Lace from the Textilmuseum St. Gallen

Two contrasting perspectives inform this exhibition’s title. In the first, lace is an exalted handmade commodity signifying the wealth, taste, and prestige of its wearers—men and women at the pinnacle of the European social hierarchy from the sixteenth century onward. In the second, lace shows us the unequal balance of power between those who design, sell, and wear lace and the lacemakers themselves. Surviving examples of costly handmade lace thus enable us to envision the material worlds of the powerful, as well as connect us to the lives of the highly skilled, poorly paid lacemaking women whose names are no longer known to us. Crafted from expensive materials like linen and silk thread, and incorporating many hours of painstaking labor, early lace proved so inherently valuable that it was passed down through generations and modified when fashions changed. Since the mid-nineteenth century, antique lace patterns have been faithfully copied using machine technologies. The threads of lace thus link past and present and trace a network that runs through cities, nations, empires, and continents.
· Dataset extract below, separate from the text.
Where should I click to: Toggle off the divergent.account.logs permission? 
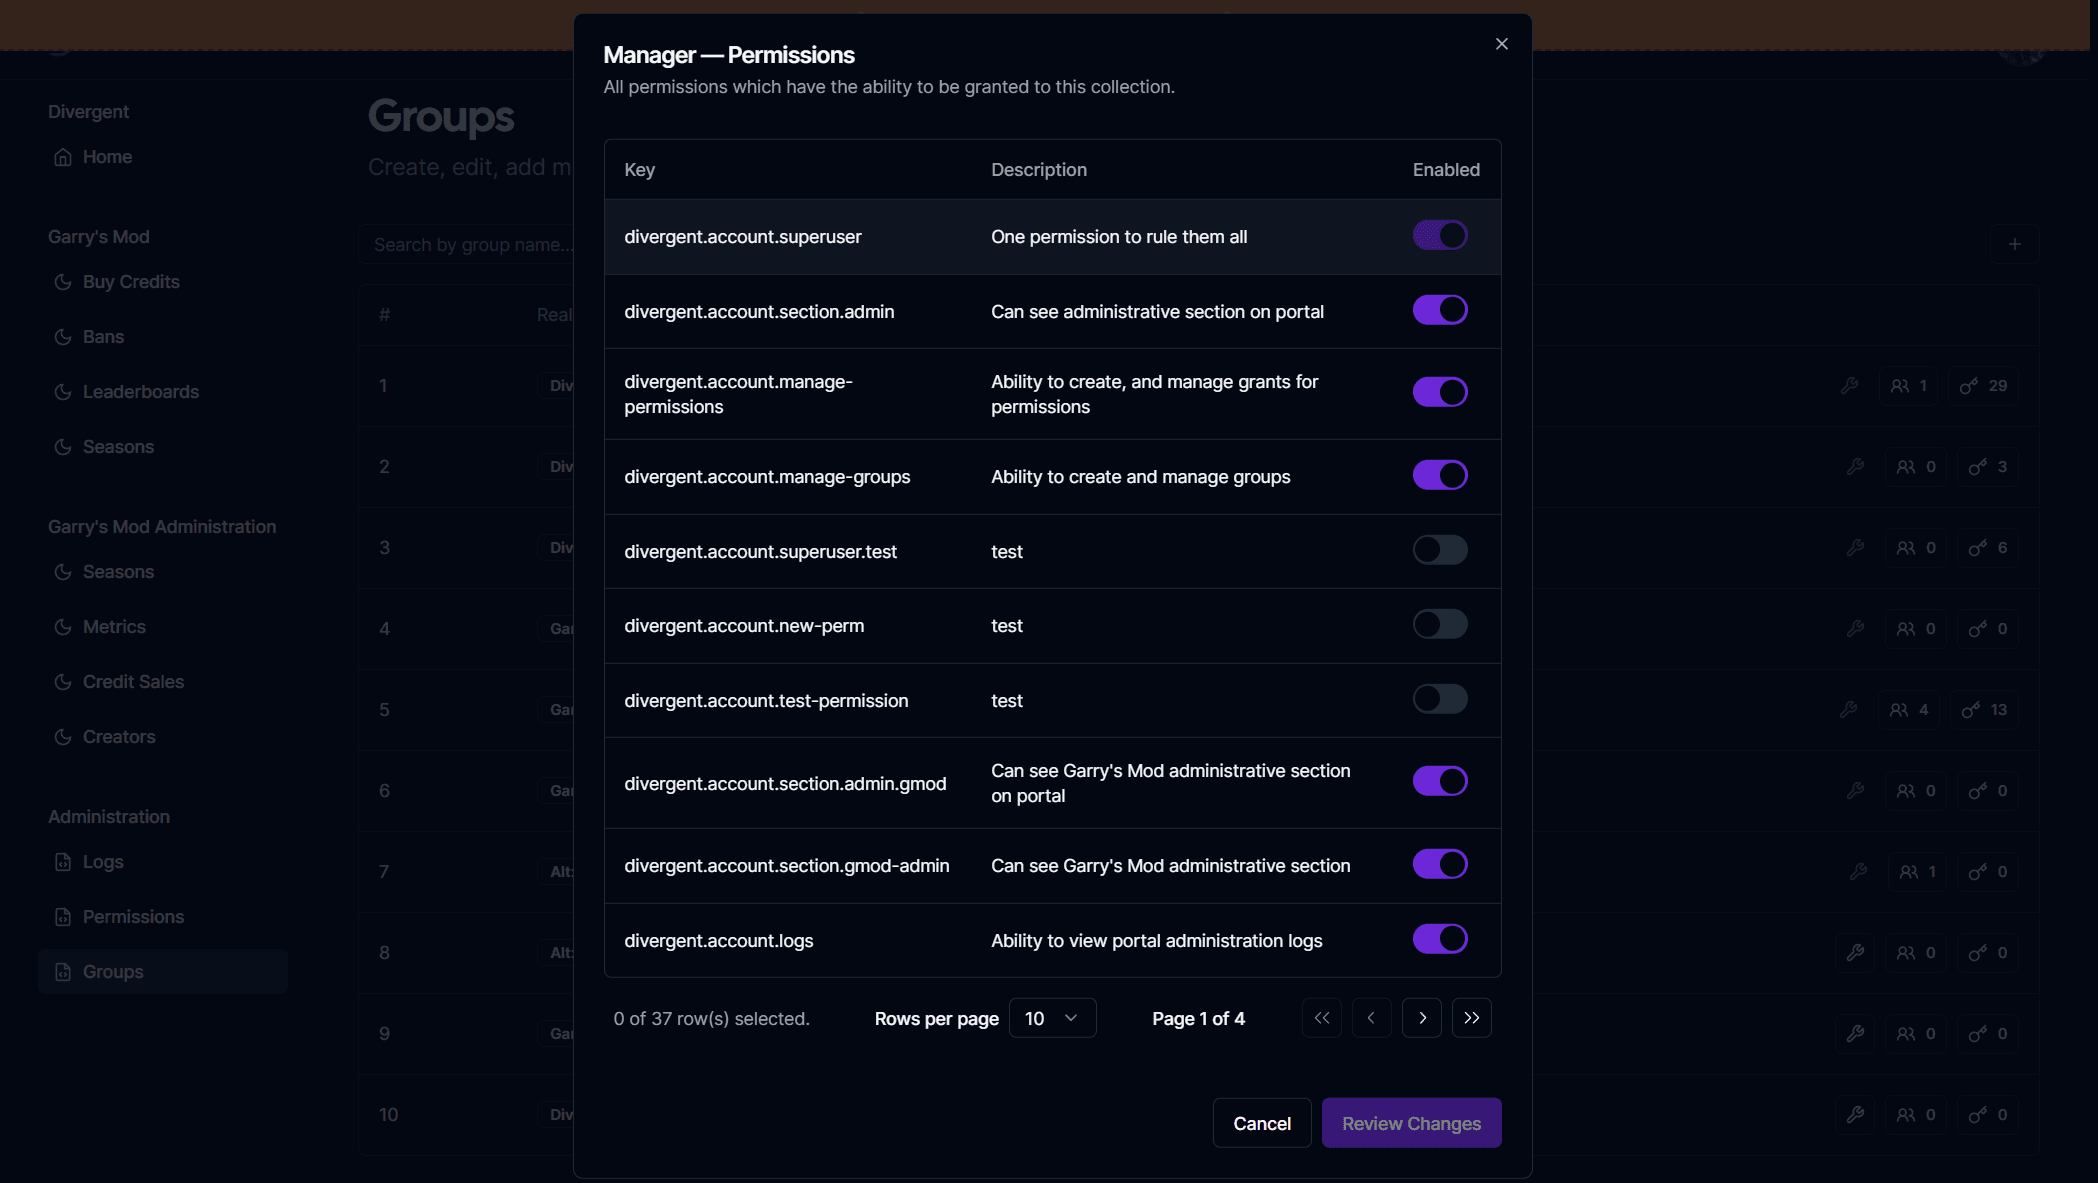pyautogui.click(x=1440, y=938)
Throughout the five centuries since its inception, despite transformations in use, form, fashion, and manufacture, lace has persisted as a global textile. St. Gallen, located in eastern Switzerland, has been an important center of textile production since the fifteenth century. The city is home to the Textilmuseum St. Gallen, established in 1878, which houses an extensive collection of historical lace, thanks in large part to early twentieth-century donations from Leopold Iklé (1838–1922), a local textile manufacturer. Drawing on this rich repository, Threads of Power traces the history of European lace in fashion from its sixteenth-century origins to today.